AIM:
Reproduce all of the data below with every "Screen dimensions" replaced by "Screen size", leaving the rest unchanged.

ENTRIES:
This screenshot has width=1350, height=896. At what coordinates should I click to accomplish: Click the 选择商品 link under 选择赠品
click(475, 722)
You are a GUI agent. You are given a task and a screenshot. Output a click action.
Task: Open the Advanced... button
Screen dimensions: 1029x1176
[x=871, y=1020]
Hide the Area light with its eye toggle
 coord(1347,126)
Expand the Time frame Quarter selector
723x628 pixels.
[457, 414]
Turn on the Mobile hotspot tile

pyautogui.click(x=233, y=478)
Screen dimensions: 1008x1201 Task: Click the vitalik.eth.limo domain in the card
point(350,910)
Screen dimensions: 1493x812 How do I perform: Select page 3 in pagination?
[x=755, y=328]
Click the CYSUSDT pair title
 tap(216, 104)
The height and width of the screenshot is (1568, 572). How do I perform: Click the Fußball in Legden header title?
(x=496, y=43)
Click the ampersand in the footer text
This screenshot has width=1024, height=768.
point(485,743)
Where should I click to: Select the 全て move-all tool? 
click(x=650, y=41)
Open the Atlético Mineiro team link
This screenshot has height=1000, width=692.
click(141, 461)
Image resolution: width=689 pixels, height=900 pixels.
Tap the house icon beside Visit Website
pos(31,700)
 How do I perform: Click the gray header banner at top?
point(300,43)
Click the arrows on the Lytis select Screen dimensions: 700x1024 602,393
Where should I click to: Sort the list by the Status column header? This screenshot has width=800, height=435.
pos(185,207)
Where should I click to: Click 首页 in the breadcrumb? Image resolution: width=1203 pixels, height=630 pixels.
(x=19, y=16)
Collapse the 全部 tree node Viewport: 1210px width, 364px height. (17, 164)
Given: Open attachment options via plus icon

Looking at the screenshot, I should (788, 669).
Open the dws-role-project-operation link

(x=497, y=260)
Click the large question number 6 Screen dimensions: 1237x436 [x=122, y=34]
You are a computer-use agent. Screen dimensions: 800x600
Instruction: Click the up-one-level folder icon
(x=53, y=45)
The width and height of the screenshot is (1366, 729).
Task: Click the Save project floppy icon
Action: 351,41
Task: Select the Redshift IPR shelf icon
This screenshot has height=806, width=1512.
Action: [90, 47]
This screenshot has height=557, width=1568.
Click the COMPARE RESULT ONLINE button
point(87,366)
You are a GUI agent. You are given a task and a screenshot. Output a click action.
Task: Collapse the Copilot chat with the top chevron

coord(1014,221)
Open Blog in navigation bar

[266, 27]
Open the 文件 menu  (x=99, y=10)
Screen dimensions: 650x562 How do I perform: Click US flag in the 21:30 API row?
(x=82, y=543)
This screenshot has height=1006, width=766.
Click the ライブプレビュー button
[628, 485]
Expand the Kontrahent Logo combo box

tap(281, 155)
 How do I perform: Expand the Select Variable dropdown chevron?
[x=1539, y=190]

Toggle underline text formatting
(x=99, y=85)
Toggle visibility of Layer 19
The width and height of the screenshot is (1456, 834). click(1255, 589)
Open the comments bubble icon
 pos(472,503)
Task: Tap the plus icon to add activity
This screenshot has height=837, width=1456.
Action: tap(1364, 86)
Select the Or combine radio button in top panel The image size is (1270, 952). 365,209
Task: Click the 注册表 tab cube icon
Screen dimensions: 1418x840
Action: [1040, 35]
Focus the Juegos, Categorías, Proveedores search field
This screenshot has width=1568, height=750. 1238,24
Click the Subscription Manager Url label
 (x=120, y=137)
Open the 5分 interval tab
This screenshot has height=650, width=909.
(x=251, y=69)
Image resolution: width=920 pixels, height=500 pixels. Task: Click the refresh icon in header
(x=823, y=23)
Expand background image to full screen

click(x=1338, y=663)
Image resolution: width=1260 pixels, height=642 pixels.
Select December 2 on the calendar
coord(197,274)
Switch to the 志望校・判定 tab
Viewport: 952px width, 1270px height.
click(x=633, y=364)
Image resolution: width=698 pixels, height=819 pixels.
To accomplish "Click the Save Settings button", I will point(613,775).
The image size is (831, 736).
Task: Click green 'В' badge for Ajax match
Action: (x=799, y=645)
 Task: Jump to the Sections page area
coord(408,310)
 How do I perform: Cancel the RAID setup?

RESPONSE:
This screenshot has width=1350, height=896. At what coordinates should I click to accomplish: Click the 选择商品 link under 选择赠品
click(475, 722)
You are a GUI agent. You are given a task and a screenshot. Output a click action.
Task: Open the Advanced... button
Screen size: 1029x1176
[x=871, y=1020]
Hide the Area light with its eye toggle
 coord(1347,126)
Expand the Time frame Quarter selector
723x628 pixels.
[457, 414]
Turn on the Mobile hotspot tile

pyautogui.click(x=233, y=478)
Screen size: 1008x1201 Task: Click the vitalik.eth.limo domain in the card
point(350,910)
Screen size: 1493x812 How do I perform: Select page 3 in pagination?
[x=755, y=328]
Click the CYSUSDT pair title
 tap(216, 104)
The height and width of the screenshot is (1568, 572). How do I perform: Click the Fußball in Legden header title?
(x=496, y=43)
Click the ampersand in the footer text
This screenshot has width=1024, height=768.
point(485,743)
Where should I click to: Select the 全て move-all tool? 
click(x=650, y=41)
Open the Atlético Mineiro team link
This screenshot has height=1000, width=692.
click(141, 461)
Image resolution: width=689 pixels, height=900 pixels.
Tap the house icon beside Visit Website
pos(31,700)
 How do I perform: Click the gray header banner at top?
point(300,43)
Click the arrows on the Lytis select Screen size: 700x1024 602,393
Where should I click to: Sort the list by the Status column header? This screenshot has width=800, height=435.
pos(185,207)
Where should I click to: Click 首页 in the breadcrumb? Image resolution: width=1203 pixels, height=630 pixels.
(x=19, y=16)
Collapse the 全部 tree node Viewport: 1210px width, 364px height. (17, 164)
Given: Open attachment options via plus icon

Looking at the screenshot, I should (788, 669).
Open the dws-role-project-operation link

(x=497, y=260)
Click the large question number 6 Screen size: 1237x436 [x=122, y=34]
You are a computer-use agent. Screen size: 800x600
Instruction: Click the up-one-level folder icon
(x=53, y=45)
The width and height of the screenshot is (1366, 729).
Task: Click the Save project floppy icon
Action: 351,41
Task: Select the Redshift IPR shelf icon
This screenshot has height=806, width=1512.
Action: [90, 47]
This screenshot has height=557, width=1568.
Click the COMPARE RESULT ONLINE button
point(87,366)
You are a GUI agent. You are given a task and a screenshot. Output a click action.
Task: Collapse the Copilot chat with the top chevron

coord(1014,221)
Open Blog in navigation bar

[266, 27]
Open the 文件 menu  (x=99, y=10)
Screen size: 650x562 How do I perform: Click US flag in the 21:30 API row?
(x=82, y=543)
This screenshot has height=1006, width=766.
Click the ライブプレビュー button
[628, 485]
Expand the Kontrahent Logo combo box

tap(281, 155)
 How do I perform: Expand the Select Variable dropdown chevron?
[x=1539, y=190]

Toggle underline text formatting
(x=99, y=85)
Toggle visibility of Layer 19
The width and height of the screenshot is (1456, 834). click(1255, 589)
Open the comments bubble icon
 pos(472,503)
Task: Tap the plus icon to add activity
This screenshot has height=837, width=1456.
Action: tap(1364, 86)
Select the Or combine radio button in top panel The image size is (1270, 952). 365,209
Task: Click the 注册表 tab cube icon
Screen size: 1418x840
Action: [1040, 35]
Focus the Juegos, Categorías, Proveedores search field
This screenshot has width=1568, height=750. 1238,24
Click the Subscription Manager Url label
 (x=120, y=137)
Open the 5分 interval tab
This screenshot has height=650, width=909.
(x=251, y=69)
Image resolution: width=920 pixels, height=500 pixels. Task: Click the refresh icon in header
(x=823, y=23)
Expand background image to full screen

click(x=1338, y=663)
Image resolution: width=1260 pixels, height=642 pixels.
Select December 2 on the calendar
coord(197,274)
Switch to the 志望校・判定 tab
Viewport: 952px width, 1270px height.
click(x=633, y=364)
Image resolution: width=698 pixels, height=819 pixels.
To accomplish "Click the Save Settings button", I will point(613,775).
The image size is (831, 736).
Task: Click green 'В' badge for Ajax match
Action: (x=799, y=645)
 Task: Jump to the Sections page area
coord(408,310)
 How do I perform: Cancel the RAID setup?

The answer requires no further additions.